WIE: What is it like to be working so closely and intimately with another person when dealing with such powerful energies and emotions? Tantric relationships must be unusually intense.

MS: The relationship provides an opportunity to observe ourselves, to mirror one another and to work with these energies as they arise in an ongoing way. When that direct involvement is combined with the power of the yoga, the entire relationship becomes a crucible of inner combustion and total transformation.

WIE: It would seem, then, that the spiritual involvement between two partners goes far beyond just doing the energetic practice together. Does it also confront the challenge of living together and finding a way to become decent human beings?

MS: It goes vastly beyond becoming decent human beings. It has to do with how we are going to support one another in attaining enlightenment, which is another level of interaction altogether. It might involve things that in an ordinary way don't look decent. That's why it's very important in choosing a tantric partner to find someone who has a comparable level of emotional, intellectual and spiritual sophistication. Because the processes involved require not only a high degree of emotional detachment, but also the possession of certain intellectual skills, such as the capacity to deconstruct the contents and interpretations of one's experience in a precise way.
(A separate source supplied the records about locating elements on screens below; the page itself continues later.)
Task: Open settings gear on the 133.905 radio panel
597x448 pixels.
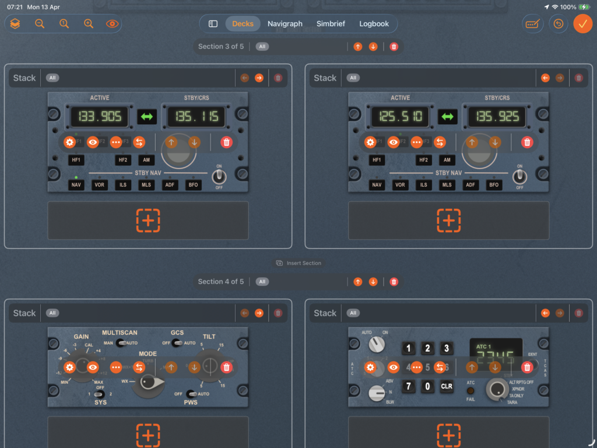Action: pyautogui.click(x=70, y=142)
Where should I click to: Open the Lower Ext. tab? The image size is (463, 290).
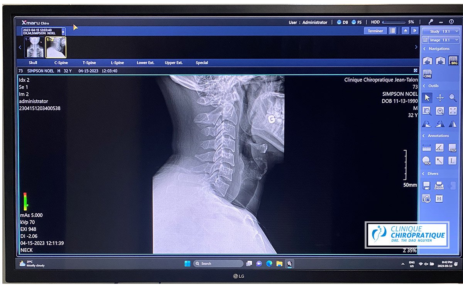click(x=145, y=63)

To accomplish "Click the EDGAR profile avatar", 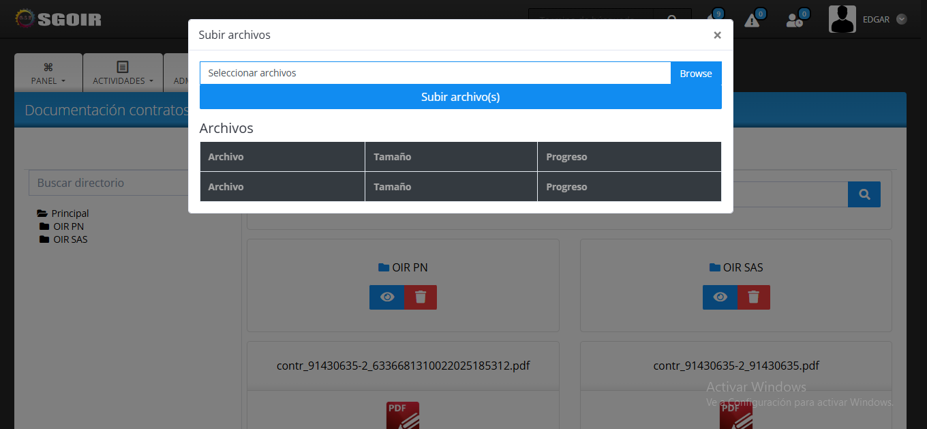I will pos(842,19).
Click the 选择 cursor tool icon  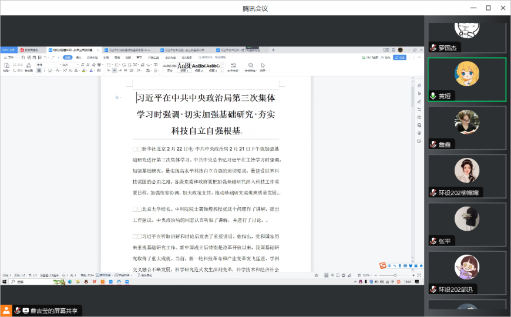(263, 65)
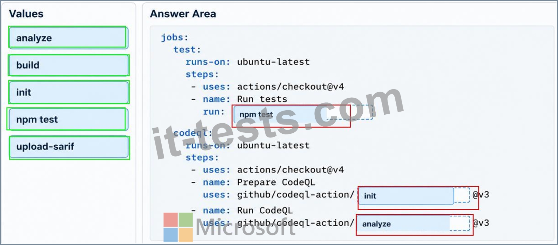The image size is (558, 245).
Task: Click the codeql: job label
Action: tap(193, 133)
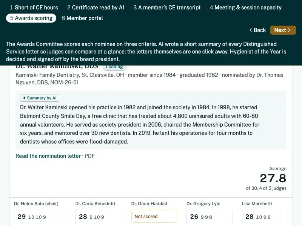Click Dr. Omar Haddad's Not scored box
The image size is (302, 226).
[154, 216]
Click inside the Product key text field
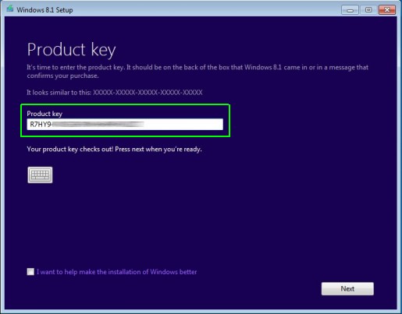The width and height of the screenshot is (402, 314). pyautogui.click(x=125, y=125)
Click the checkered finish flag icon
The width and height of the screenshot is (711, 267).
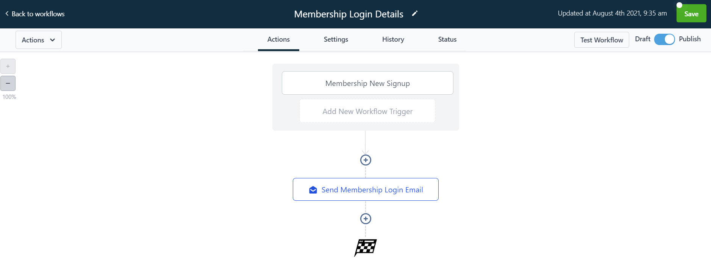[x=365, y=248]
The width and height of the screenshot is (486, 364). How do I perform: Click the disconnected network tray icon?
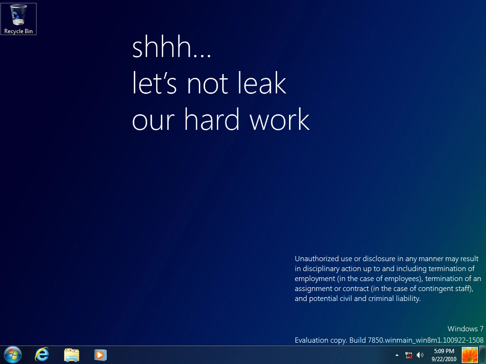click(409, 355)
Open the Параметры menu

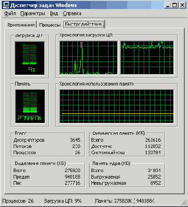(33, 14)
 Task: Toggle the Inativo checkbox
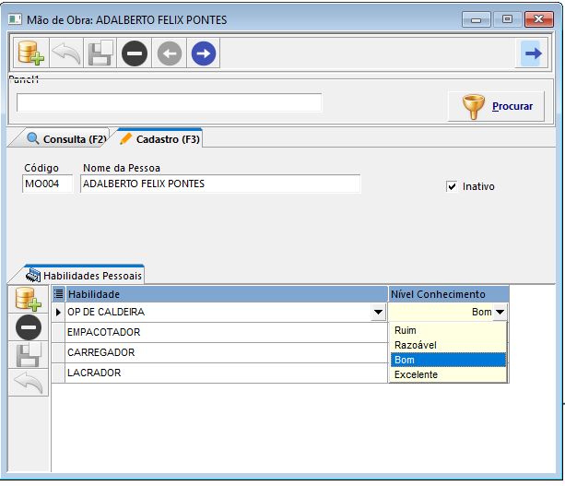tap(452, 186)
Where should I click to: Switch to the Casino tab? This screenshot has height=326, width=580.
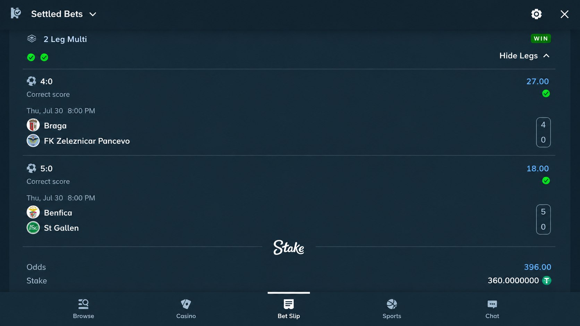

WIE: It sounds as though getting into a tantric relationship is a serious event requiring a lot of forethought. This doesn't seem like something you could just add to your relationship.

MS: It would be harder to add tantra to an existing relationship than it would be to start it as a tantric relationship from the beginning, because in an existing relationship so many patterns would already be in place. And then you'd have all those patterns in addition to all the patterns from the previous lifetimes that you're trying to clear up. I like to think that in theory it could be done, but that's not the way it seems to work.

WIE: One of the other practices that you detail in your book has to do with the combining of bliss and emptiness, or the attempt to bring the realization of emptiness to bear on one's experience of bliss. When you say "bliss" in this context, do you simply mean erotic pleasure—the same pleasure that most people are familiar with?

MS: In tantric practice, one goes beyond pleasure and follows the pleasure to its root, which is the core of the mind, which is made of pure bliss. You go into the realm of pure bliss which is beyond the senses, but you have used the senses to reach it. You've used the sense pleasure and gone deeply into its core. But when you're in this deep level of bliss, it's very easy to become attached to the object of the bliss, or source of the bliss—which is your partner—and also to the experience of bliss itself, and to turn the bliss into yet another experience of entanglement. That is why the experience of bliss is combined with meditation upon emptiness. It is necessary in tantra to combine this experience of very intense bliss with the realization of emptiness.

Tantrics would already have familiarized themselves with the philosophy of emptiness, the understanding that all phenomena are devoid of intrinsic identity, of permanent, independent selfhood. So in that sense, there's an understanding that the world is illusory and thus is not capable of providing satisfaction or ultimate bliss. What tantric partners do in the midst of the experience of bliss is to take this specific insight and apply it to the experience of bliss itself and to deconstruct it, to see that there is no self that is experiencing the bliss. The bliss has arisen in a kind of empty space. There's no owner of the bliss. There's no source of the bliss. The combination of bliss with this insight into its emptiness should then lead each partner into vast, skylike awareness, a decentered awareness—in essence, an experience of universal awareness.